Activity: Beneath this line are the data; copy exactly the part of them that opens with the line containing "This screenshot has height=1115, width=640." and closes with the line containing "Given: Select the Fixed amount radio button", and only that part.

Saved entries:
· · ·
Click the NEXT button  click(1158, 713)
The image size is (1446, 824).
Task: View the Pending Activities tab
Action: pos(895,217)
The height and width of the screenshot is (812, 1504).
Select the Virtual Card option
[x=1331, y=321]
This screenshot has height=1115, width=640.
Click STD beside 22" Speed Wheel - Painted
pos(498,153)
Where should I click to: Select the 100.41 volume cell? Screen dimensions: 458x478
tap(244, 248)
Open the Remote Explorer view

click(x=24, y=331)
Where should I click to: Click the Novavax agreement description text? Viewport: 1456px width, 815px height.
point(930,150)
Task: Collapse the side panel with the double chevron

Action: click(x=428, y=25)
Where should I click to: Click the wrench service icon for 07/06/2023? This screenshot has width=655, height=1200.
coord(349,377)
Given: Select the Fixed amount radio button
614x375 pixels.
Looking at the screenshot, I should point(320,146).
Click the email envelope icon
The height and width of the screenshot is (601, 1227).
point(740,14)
· · ·
Response:
This screenshot has height=1115, width=640.
Click STD beside 22" Speed Wheel - Painted
pos(498,153)
Where should I click to: Select the 100.41 volume cell? Screen dimensions: 458x478
tap(244, 248)
Open the Remote Explorer view

click(x=24, y=331)
Where should I click to: Click the Novavax agreement description text? Viewport: 1456px width, 815px height.
point(930,150)
Task: Collapse the side panel with the double chevron

Action: click(x=428, y=25)
Where should I click to: Click the wrench service icon for 07/06/2023? This screenshot has width=655, height=1200.
coord(349,377)
Given: Select the Fixed amount radio button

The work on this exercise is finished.